Prep 10 mins
Cook 15 mins
Living in the Caribbean is pretty spectacular! I am always trying to come up with new recipes that combine my new culture with my roots. Although I grew up in the Pacific Northwest, southern US barbecue made a huge impression on me. My family and I spent a lot of time coming up with tasty sauces. Spice this Caribbean influened sauce up or down to suit your own tastes.
- 2 tablespoons olive oil
- 1 cup onion, finely minced
- 2 garlic cloves, finely minced
- 3 tablespoons fresh gingerroot, peeled and finely minced
- 2 cups ketchup
- 1⁄2 cup brown sugar
- 1⁄4 cup molasses
- 1⁄2 cup spiced rum, divided
- 3 tablespoons hoisin sauce
- 2 tablespoons tomato paste
- 2 tablespoons sherry wine vinegar
- 1 tablespoon chili powder
- 1⁄8 teaspoon cayenne pepper
- Heat the olive oil in a saucepan over medium-high heat.
- Stir in the onion, garlic, and ginger, and cook until tender. (About 10 min).
- Reduce heat to low.
- Mix in ketchup, brown sugar, molasses, 1/4 cup rum, hoisin sauce, tomato paste, vinegar, chili powder, and cayenne pepper. Cook and stir 5 minutes, until well blended and heated through.

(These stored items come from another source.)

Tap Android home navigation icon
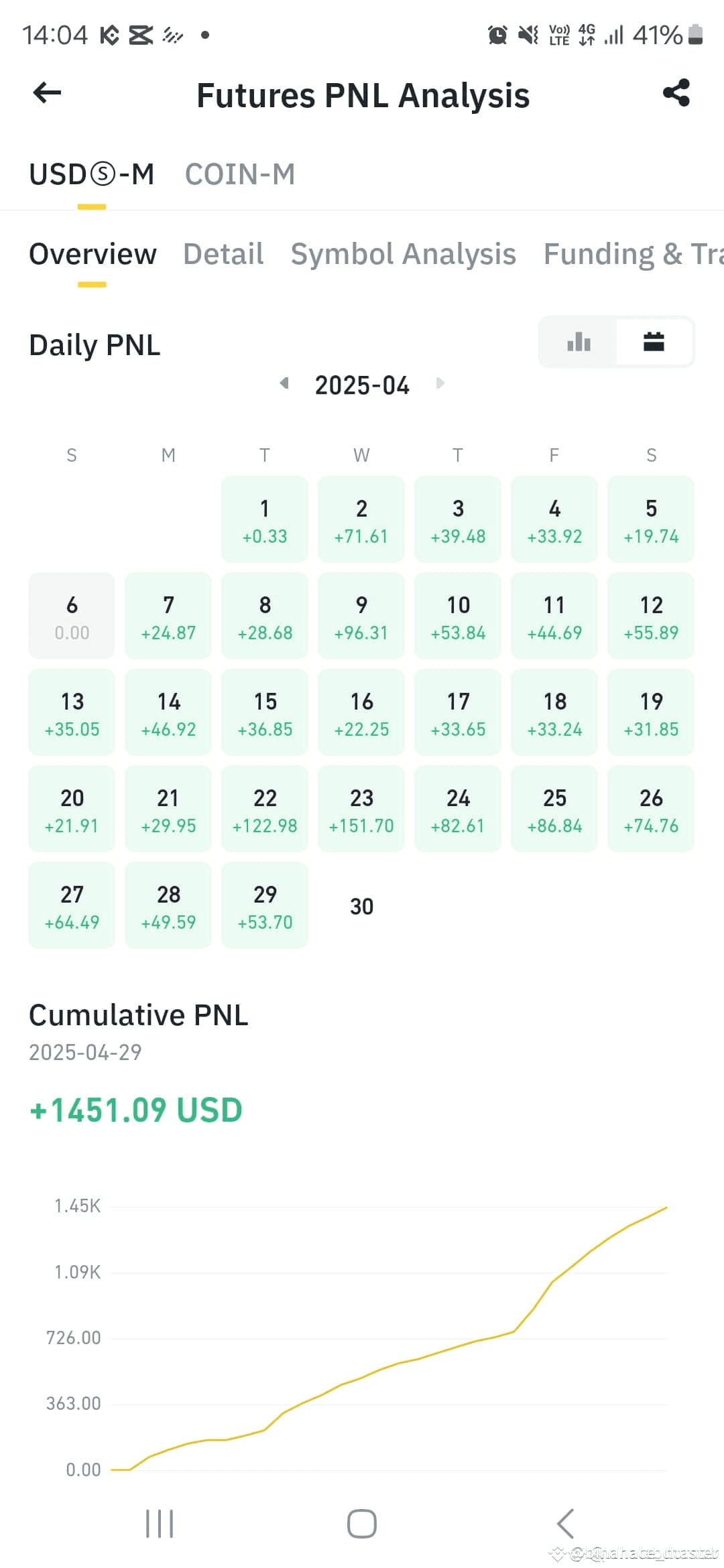 (x=362, y=1524)
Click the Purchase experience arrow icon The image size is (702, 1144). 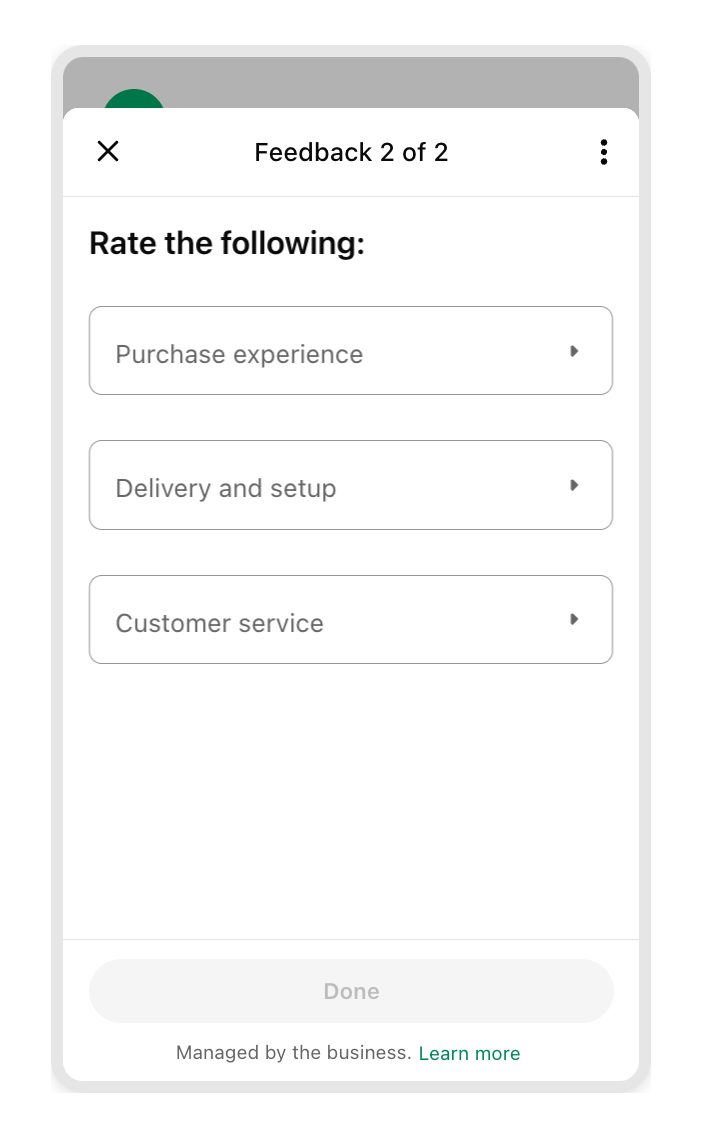click(574, 351)
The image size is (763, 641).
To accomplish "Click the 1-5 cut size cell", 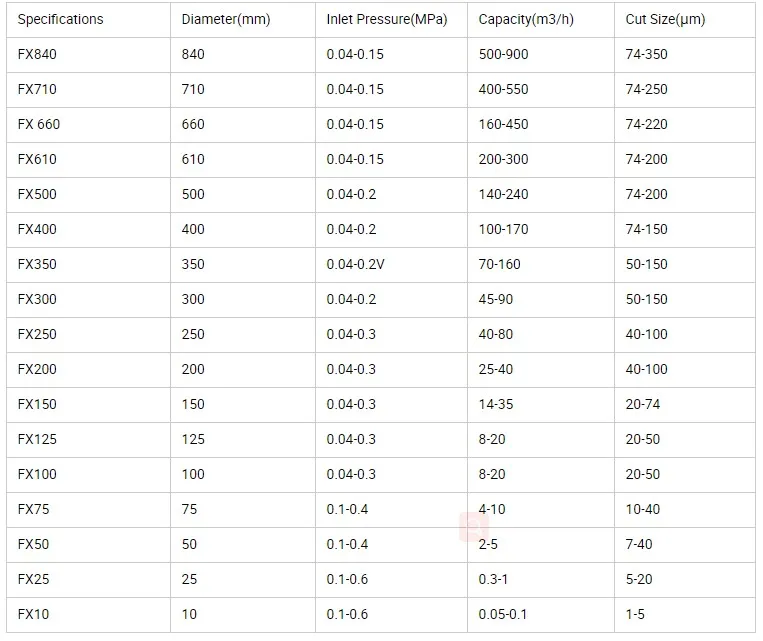I will coord(637,614).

Stir in remaining rum.
- Excellent on chicken and pork loin or ribs!
- Not that you'll have any left-overs but this sauce keeps well in the refrigerator.
This is awesome!! I grilled chicken breasts with Jamaican Jerk and sloppped on this sauce at the end. Incredible!! Thank you for this wonderful recipe. I will probably add it to baked beans in the future.